=== Record contenuti in un dataset ===
_ _ _

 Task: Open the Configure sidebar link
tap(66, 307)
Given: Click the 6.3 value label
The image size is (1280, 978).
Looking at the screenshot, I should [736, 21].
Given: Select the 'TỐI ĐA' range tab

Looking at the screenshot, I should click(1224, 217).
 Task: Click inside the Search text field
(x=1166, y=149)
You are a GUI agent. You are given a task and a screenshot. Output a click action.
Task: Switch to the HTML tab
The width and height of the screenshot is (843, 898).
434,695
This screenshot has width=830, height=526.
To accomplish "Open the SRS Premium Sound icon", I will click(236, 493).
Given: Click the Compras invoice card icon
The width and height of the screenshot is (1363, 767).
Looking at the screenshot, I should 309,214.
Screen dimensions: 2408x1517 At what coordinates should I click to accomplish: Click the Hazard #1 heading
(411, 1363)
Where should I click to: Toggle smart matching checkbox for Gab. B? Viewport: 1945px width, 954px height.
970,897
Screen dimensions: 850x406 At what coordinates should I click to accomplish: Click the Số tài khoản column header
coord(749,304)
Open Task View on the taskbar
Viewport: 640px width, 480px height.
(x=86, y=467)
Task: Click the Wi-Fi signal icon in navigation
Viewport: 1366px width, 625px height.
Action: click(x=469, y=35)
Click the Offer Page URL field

_ _ _

Individua nel materiale tutte le righe che contengono la parola "coordinates" e riportale una per una.

=== Risultato dell'esercizio ===
Screen dimensions: 2408x1517 At what coordinates should I click to accomplish: Click the Hazard #1 heading
Screen dimensions: 850x406 At what coordinates should I click to accomplish: Click the Số tài khoản column header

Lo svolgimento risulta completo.